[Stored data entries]

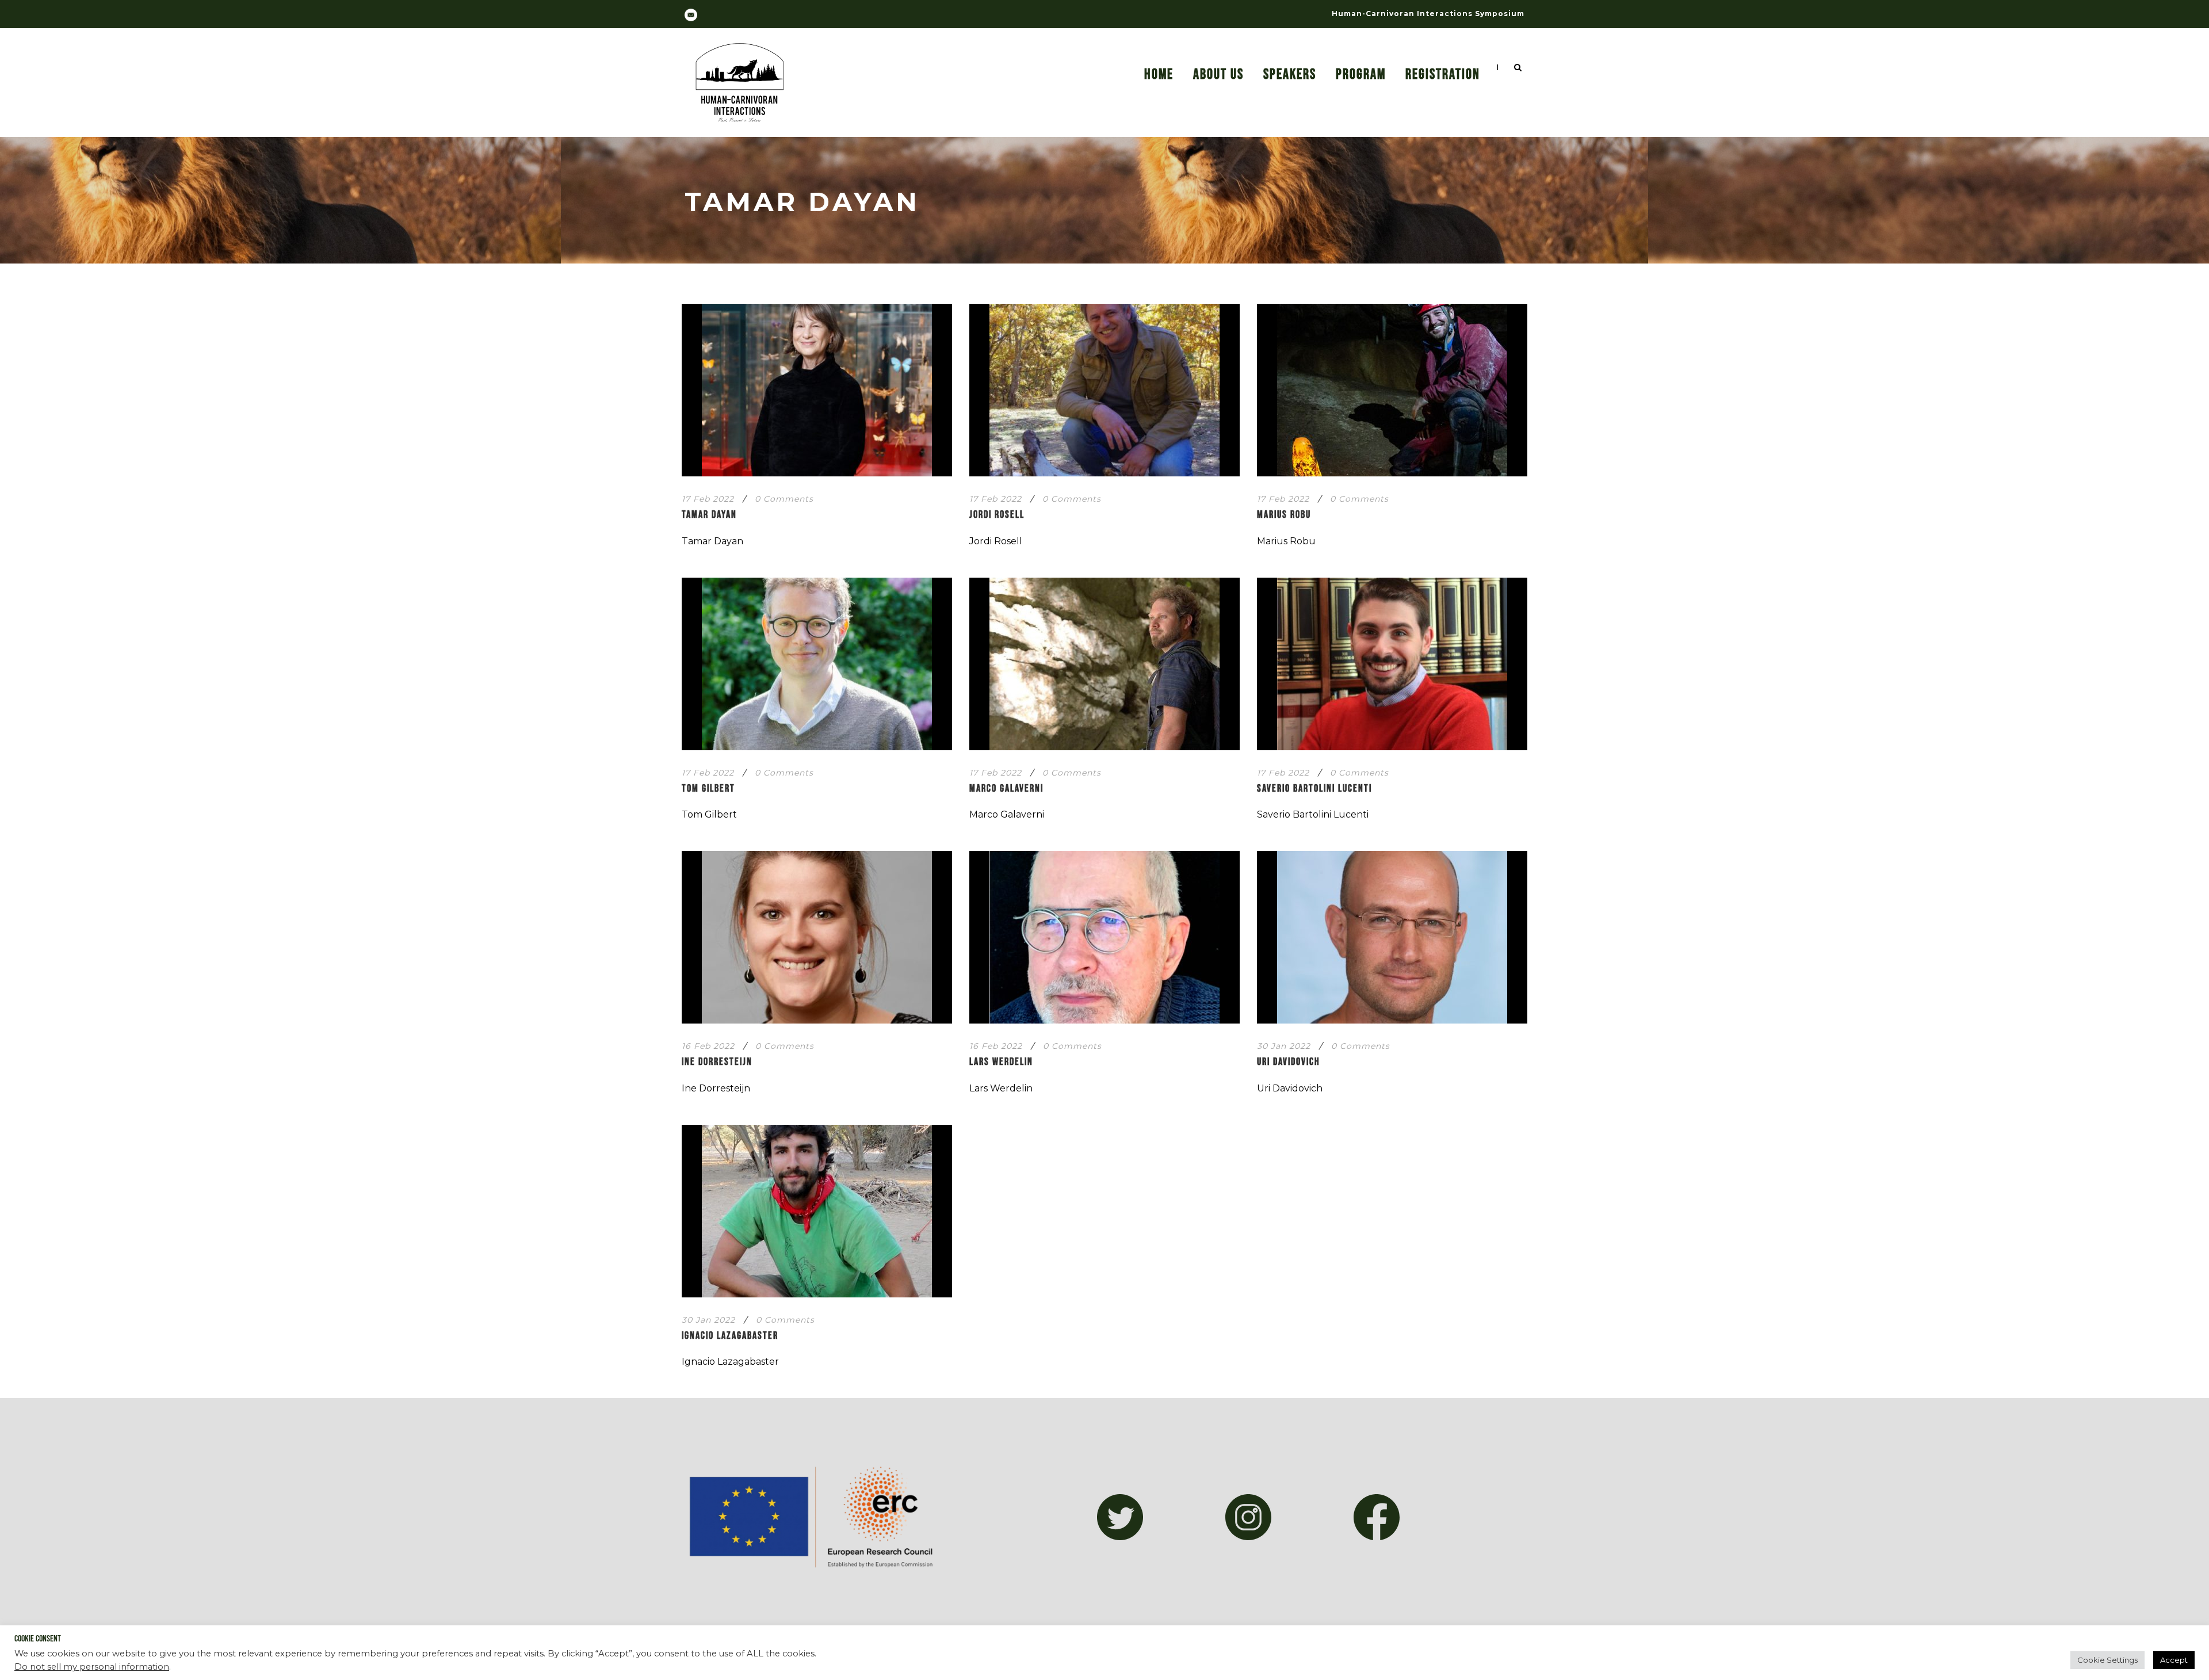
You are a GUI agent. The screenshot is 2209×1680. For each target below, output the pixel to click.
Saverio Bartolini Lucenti (1314, 788)
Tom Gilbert (708, 788)
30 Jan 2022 (1283, 1046)
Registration (1442, 74)
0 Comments (784, 499)
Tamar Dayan (709, 515)
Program (1361, 74)
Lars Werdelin (1001, 1062)
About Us (1218, 74)
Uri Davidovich (1288, 1062)
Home (1159, 74)
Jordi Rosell (997, 515)
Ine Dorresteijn (717, 1062)
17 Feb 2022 (708, 499)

- **TASK GOAL**: Return the span of lines in the data above that opens at the line with "Tom Gilbert (708, 788)" and closes at the line with "Home (1159, 74)", exactly, ends included, nothing else.

- **SOLUTION TO THE PROBLEM**:
Tom Gilbert (708, 788)
30 Jan 2022 (1283, 1046)
Registration (1442, 74)
0 Comments (784, 499)
Tamar Dayan (709, 515)
Program (1361, 74)
Lars Werdelin (1001, 1062)
About Us (1218, 74)
Uri Davidovich (1288, 1062)
Home (1159, 74)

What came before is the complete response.